A Bengali goes on a crusade at Onam in Auckland
What a melting pot New Zealand is, with its tapestry of cultures that coexist in this tiny, diverse Nation! It took me to step out of the country to taste a different India from where I grew up.
As a Bengali brought up in Kolkata, I had never experienced Onam, the Malayalee (also spelt Malayali) community’s biggest festival. My own cultural roots are a source of immense pride and identity for me, but the opportunity to experience other traditions is always special.
Onam is the biggest festival celebrated by the Malayalee community in Kerala.
The 10-day long fiesta is celebrated during the harvest period of late August and early September, to celebrate the homecoming of Kerala’s mythical King Mahabali.
This year, Mahabali made a pit stop at the Organisation of Hindu Malayalees New Zealand (OHM NZ)’s Grand Onam Festival at the Mahatma Gandhi Centre on Saturday, September 2, 2023. In his speech, he said, he stopped over in Tāmaki Makaurau to shower his blessings to those living in Aotearoa, New Zealand.
I got to meet the King, thanks to an invite from Devi Shobhana the Secretary at OHM NZ and watched the multicultural event put up by the organisation. Sure, there were no boat races or caparisoned elephants in sight, but a series of music and dance recitals from across Indian states more than made up for it. My absolute favourite was the traditional Panchari Melam session, a percussion ensemble, featuring Kerala’s ethnic Chenda drums and cymbals.
The joy of Onam Sadhya
The foodie in me would be lying if I did not say what got me grinning ear to ear was the joy of experiencing Onam Sadhya, the grand feast associated with Onam. The Onam Sadhya is a traditional vegetarian feast served on a banana leaf. Long rows of tables were set, adorned with paper plates that looked like banana leaves, a testament to the meticulous planning that went into this feast.
I sat down on an empty chair, whispering to myself, ‘Dear Mahabali, please make me sit next to a Malayalee.’ And he granted my wish, as I introduced myself to Manasi Gaonkar, a part Malayalee, strongly attached to her roots. Manasi, works in Operations Management at the Auckland Airport and for the next 30 minutes, she guided me to devour the grand feast, explaining each item of the lavish spread.
The gastronomic journey that followed was nothing short of astounding. From crispy banana chips and pappadam to a delectable assortment of pickles and chutneys, and the curries that followed, every bite was a revelation of flavours and textures.
Likeness to Bengali Recipes
The Bengali in me, could not stop from trying to think of a similar Bengali recipe as I dived into one dish after the other, while Manasi explained each one with passion and pride.
She told me about the significance of the Upperi, the plantain chips, a crunchy and addictive snack and a staple in Kerala households, much like my own Bengali “jhurjhure alu bhaja” – potato chips. The various chutneys, each with its distinct tangy flavour, and my top choice was the Beetroot Thoran, a beetroot condiment!
The main dish is plain, parboiled rice, served along with sides, collectively called Kootu which includes curries like parippu (lentil soup), sambhar (lentil and vegetables), rasam (a thin vegetable soup), pulisseri (a coconut and yoghurt gravy) and so much more.
The pièce de resistance was the parippu, which had a rich, velvety texture and a hint of ghee (clarified butter), reminiscent of the Bengali concept of “shada bhaat” or plain white rice and dal (lentil soup).
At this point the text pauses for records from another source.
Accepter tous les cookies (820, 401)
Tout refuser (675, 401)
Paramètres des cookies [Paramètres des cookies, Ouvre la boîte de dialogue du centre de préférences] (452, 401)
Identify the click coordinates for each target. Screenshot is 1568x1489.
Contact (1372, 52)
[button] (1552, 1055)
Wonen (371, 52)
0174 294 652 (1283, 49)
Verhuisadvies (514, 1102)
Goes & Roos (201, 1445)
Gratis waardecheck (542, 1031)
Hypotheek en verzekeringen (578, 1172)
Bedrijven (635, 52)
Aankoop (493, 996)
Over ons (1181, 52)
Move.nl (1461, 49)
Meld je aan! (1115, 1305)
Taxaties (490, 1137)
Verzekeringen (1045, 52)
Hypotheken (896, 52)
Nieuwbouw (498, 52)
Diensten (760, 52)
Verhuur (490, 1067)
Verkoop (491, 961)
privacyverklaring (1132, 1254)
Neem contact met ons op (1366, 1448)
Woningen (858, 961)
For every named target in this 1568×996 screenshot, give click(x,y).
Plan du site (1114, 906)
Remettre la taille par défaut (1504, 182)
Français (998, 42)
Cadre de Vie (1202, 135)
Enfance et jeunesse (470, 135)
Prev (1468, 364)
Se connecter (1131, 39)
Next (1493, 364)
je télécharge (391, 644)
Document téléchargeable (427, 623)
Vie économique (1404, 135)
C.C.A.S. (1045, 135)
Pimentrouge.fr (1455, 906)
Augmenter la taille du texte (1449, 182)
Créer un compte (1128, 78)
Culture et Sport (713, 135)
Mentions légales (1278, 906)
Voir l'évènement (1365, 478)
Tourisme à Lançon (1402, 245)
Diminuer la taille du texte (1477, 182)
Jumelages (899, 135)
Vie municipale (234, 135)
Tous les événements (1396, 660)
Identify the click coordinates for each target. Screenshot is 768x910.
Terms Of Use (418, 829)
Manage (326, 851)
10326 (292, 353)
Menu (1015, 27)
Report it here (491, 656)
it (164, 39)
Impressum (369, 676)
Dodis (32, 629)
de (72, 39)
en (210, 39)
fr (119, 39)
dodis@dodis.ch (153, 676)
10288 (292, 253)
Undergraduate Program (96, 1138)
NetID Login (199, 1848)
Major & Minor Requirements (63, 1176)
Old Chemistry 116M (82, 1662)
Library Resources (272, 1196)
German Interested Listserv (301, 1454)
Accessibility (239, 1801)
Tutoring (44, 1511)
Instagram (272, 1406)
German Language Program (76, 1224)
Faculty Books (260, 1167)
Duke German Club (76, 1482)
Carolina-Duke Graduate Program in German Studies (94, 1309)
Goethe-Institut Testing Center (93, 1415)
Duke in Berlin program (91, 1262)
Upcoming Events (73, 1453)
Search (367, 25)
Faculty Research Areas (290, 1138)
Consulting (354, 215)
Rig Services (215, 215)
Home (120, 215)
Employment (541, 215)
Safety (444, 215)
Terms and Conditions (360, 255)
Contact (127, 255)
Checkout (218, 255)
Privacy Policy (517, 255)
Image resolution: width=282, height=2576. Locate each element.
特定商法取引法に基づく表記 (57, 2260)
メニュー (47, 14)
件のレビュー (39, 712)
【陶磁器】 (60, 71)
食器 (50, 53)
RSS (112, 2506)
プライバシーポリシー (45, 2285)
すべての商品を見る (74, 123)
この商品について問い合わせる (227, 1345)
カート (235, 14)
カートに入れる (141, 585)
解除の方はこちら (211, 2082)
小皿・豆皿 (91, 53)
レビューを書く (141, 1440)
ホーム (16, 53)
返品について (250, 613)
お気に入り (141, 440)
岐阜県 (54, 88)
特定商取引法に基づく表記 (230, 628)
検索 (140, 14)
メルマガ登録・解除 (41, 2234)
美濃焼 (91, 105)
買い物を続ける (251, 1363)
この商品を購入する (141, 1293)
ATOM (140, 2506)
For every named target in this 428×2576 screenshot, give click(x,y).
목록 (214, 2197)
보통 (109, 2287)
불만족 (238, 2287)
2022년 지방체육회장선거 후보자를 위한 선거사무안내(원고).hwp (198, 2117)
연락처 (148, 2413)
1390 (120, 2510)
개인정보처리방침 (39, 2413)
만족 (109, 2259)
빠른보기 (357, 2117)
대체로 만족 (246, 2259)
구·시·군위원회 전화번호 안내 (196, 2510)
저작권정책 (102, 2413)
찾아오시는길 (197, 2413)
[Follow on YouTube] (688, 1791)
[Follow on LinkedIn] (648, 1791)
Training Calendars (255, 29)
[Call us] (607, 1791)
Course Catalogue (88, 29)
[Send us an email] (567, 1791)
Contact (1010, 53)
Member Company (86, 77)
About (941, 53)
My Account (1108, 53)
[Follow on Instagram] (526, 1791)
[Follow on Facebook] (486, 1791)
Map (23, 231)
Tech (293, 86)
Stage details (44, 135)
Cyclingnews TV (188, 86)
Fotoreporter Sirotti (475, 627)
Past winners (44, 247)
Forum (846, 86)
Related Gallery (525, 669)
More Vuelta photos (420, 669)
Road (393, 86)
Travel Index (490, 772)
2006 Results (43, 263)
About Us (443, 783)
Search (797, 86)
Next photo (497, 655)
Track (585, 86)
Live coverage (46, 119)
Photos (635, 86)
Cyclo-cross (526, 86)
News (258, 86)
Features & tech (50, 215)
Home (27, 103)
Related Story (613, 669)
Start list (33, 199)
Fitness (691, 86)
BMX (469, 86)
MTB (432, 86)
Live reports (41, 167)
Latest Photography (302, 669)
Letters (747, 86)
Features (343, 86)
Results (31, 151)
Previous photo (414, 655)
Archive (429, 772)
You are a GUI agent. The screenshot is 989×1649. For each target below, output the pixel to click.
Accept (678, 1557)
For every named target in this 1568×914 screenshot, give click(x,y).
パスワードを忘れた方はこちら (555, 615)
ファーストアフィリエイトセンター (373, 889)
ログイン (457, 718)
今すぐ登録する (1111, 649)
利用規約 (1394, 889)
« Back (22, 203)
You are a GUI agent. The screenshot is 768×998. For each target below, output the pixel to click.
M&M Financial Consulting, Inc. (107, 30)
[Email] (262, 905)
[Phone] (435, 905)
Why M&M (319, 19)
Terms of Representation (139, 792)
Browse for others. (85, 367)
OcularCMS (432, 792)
As I savoured each bite, I couldn’t help but notice the emphasis on the use of coconut, mustard seeds, and curry leaves, the love for rice and lentils, and the intricate layering of flavours were all elements I found similar in both cultures.
Manasi’s guidance was invaluable as she introduced me to the intricacies of each dish and made the Onam Sadhya not just a meal but a cultural exchange, enriching my understanding of the Malayalee community’s rich heritage.
The Onam Sadhya experience was a celebration of food and unity, diversity, and the richness of culture. It was reassuring to see how a diverse group of people came together to celebrate the traditions of the Malayalee community. I not only got to experience the flavours of Onam Sadhya but also discovered the common threads that connect us all, no matter where we come from. As a Bengali in New Zealand, I discovered another India and a mushy sense of belonging.
Moumita Das Roy is a cross-industry marketer with experience in Nonprofit, Media, Advertising, and Telecom and has worked in some iconic global organisations. She lives in Auckland and writes regularly for Indian Newslink.